Many of the worlds major diseases are caused by agents which cause severe disease in some, whilst others are left entirely unscathed. Virulence as a quality of pathogens is multi-factorial, it is the product of the pathogen and its genetics, the host, its genetics and its immune status and the environment which can be shaped not just the causative agent but others in proximity. Our group is biology driven and multidisciplinary in Nature. We consider what modifiable factors can be manipulated to attenuate, mitigate, protect or cure the diseases that we study. Normally our approach is informed from the genomes of the pathogen and the host and focused mechanistically at the level of host-pathogen interactions.
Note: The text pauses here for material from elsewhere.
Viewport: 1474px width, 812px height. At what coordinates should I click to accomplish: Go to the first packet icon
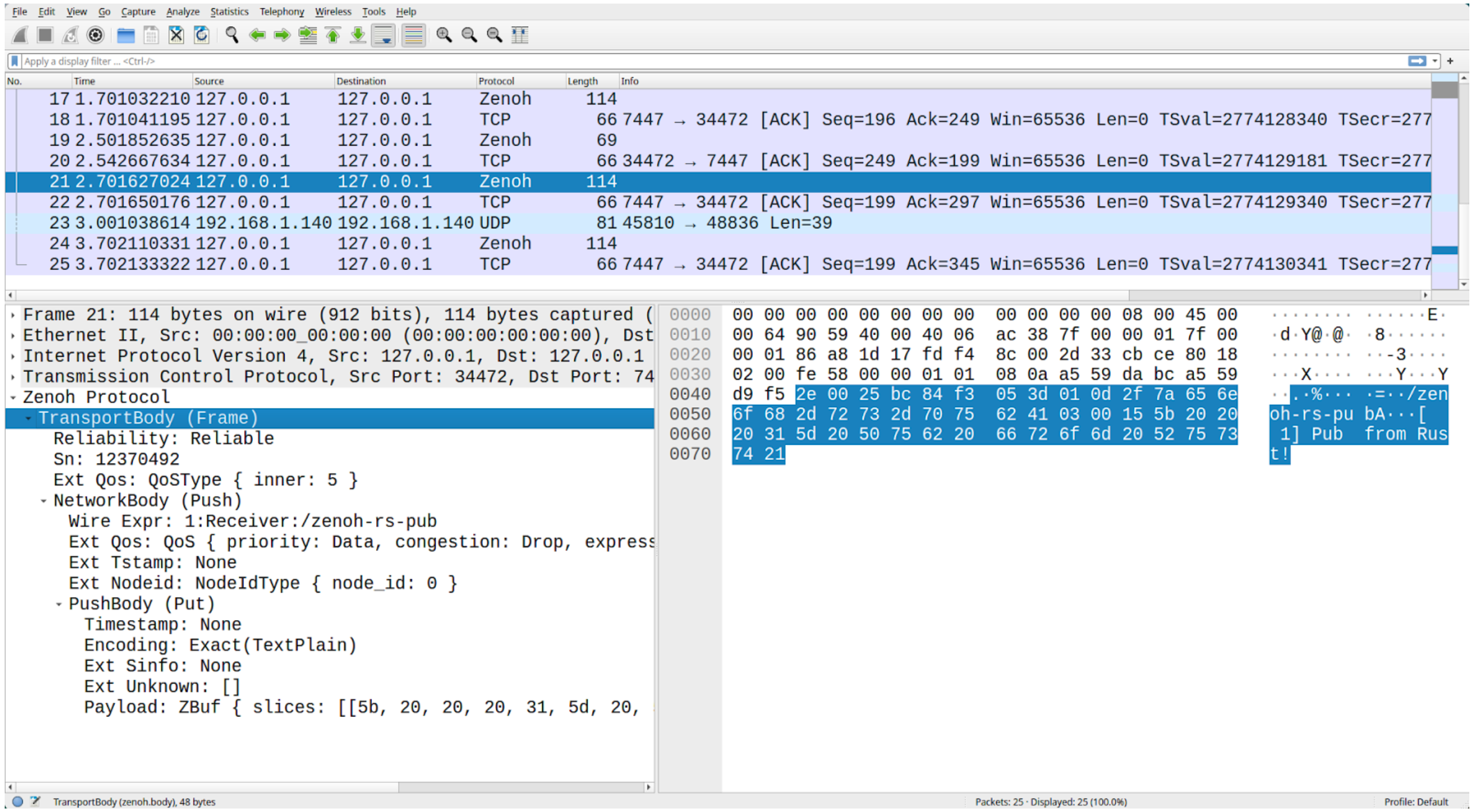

So laboratory based cell and molecular biology employing a wide range of techniques from advanced cell culture and co-culture, imaging, molecular, biochemical and immune assays including platform technologies often by collaboration with experts world-wide. We are interested in pathogen life-cycles, how pathogens infect hosts, how they proliferate and how they adapt to environments and in the molecules that they use to do so. These molecules are often an Achilles’ heal and we target these molecules as vaccine agents, as drug targets and for lineage specific diagnostics.

Blue and green coloured microscopic image

Pathogen Genomics

Solutions for infectious disease often lie in understanding pathogen genetics, their identity, their constitution and their evolutionary history. We work closely with the Earlham institute and an network of collaborators on the comparative genomics of pathogens, particularly with bespoke genomic and transcriptomic datasets, to explore transmission pathways and link pathogens with pathologies. The solutions arising from the analyses have direct real-world implications and application and we work with partners in the NHS, UKHSA and worldwide toward translation of our findings as novel interventions in public health context or best practice recommendations. In particular during the next few years we will be Government funded to work with the UKHSA at how diagnosis and surveillance of gastrointestinal pathogens in the UK NHS might best employ whole genome sequencing closer to the affected patient’s point of care.